CREATE TABLE [dbo].[Log](
    [LogID] [int] IDENTITY(1,1) NOT NULL,
    --several other columns
    [Name] [nvarchar](512) NOT NULL,
    [LogID] ASC

Now I did some indexing on that table and that also involved shortening the Name-column to 256 width. But when I change this column


The database grows by a non trivial amount. (And yes I double checked - this is the only change I make here) In total that table has 90746 entries and before altering the table SSMS said the size was 247.56MB.

But after this update the database grew to 336.13MB.

Don't know if that matters here but SELECT @@VERSION gets Microsoft SQL Server 2008 (SP1) - 10.0.2531.0 (X64) Mar 29 2009 10:11:52 Copyright (c) 1988-2008 Microsoft Corporation Express Edition (64-bit) on Windows NT 6.1 <X64> (Build 7601: Service Pack 1)

How can this be? Can someone explain?

UPDATE: I tried DBCC SHRINKDATABASE (myyDB, 0); that led to a smaller database of 268.81MB, but that is still bigger than the original database size with a wider column, I still do not understand :)

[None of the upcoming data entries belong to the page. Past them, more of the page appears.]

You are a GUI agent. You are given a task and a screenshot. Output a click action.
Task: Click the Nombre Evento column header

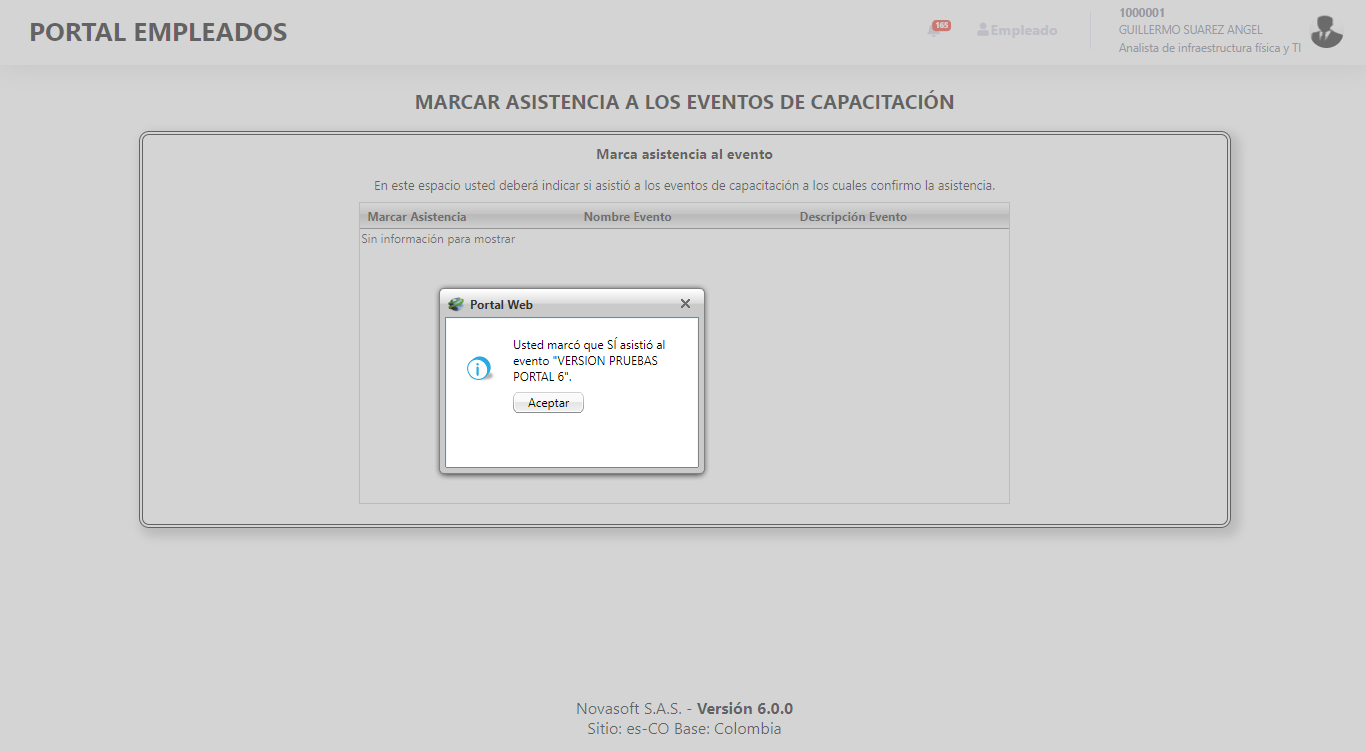coord(628,216)
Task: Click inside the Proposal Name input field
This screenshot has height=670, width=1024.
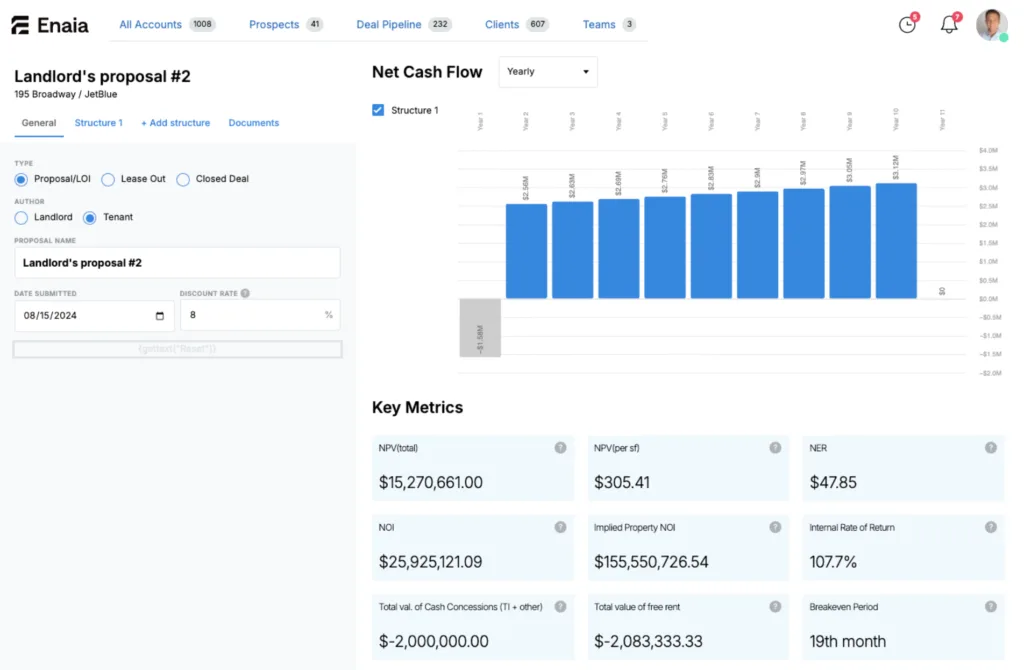Action: click(x=177, y=261)
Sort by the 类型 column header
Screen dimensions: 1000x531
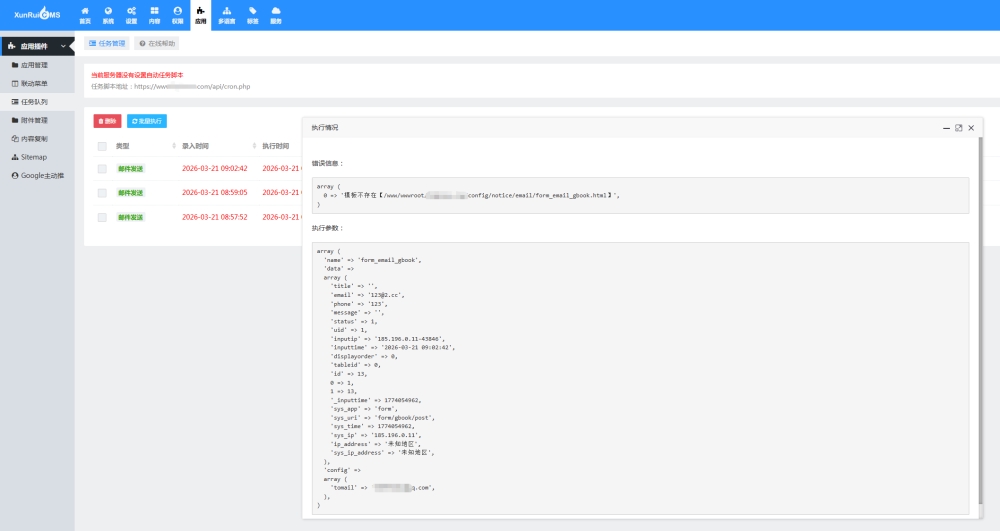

  • do you know if this change has truncated actual value for one or more row in that table? if yes that indicates that data page allocation, hence index as well modified. hence there is fragmentation and unused spaces in each page is still there which is not reclaimed yet. – Anup Shah Oct 17 '13 at 12:58
  • No I am absolutely sure there was no value truncated, the new column width was chosen to be safely bigger than the widest value contained in that colunm – DrCopyPaste Oct 17 '13 at 13:01
  • SELECT MAX(LEN(Name)) FROM Log returned 79 before altering the table, just to add to that – DrCopyPaste Oct 17 '13 at 13:09
  • Well, what happened was that it created a new column and copied the data. You can reclaim the space using ALTER TABLE ... REBUILD – Aaron Bertrand Oct 17 '13 at 13:35
  • 1
    You can't just consider row count - you probably had to add a lot of pages, because copies of all of that data wouldn't fit on existing pages. If you want to account for every last byte, you can feel free to examine every single page using DBCC PAGE, but just multipying column size by number of rows and calculating that should be the size change is a grossly over-simplified view. – Aaron Bertrand Oct 17 '13 at 13:46

SQL Server will create a new column, copy the data over, and drop the old column. The table will increase in space by some factor larger than just the size of the new or old column and/or the average or max length of the data. The reason is that temporarily the copy of the data for all rows on a page can't possibly fit on the page, so many new pages will have to be generated.

It doesn't reclaim this space after dropping the column. In order to reclaim the space, you'll need to rebuild the table / clustered index.


I was curious and I tried on small test table. the Table size it self before and after change remains same so the newly occupied space has to be with some SQL server's internal/system tables.

in the below image, first result set is spaced used by TABLE and bottom TWO result set is Space used by DATABASE.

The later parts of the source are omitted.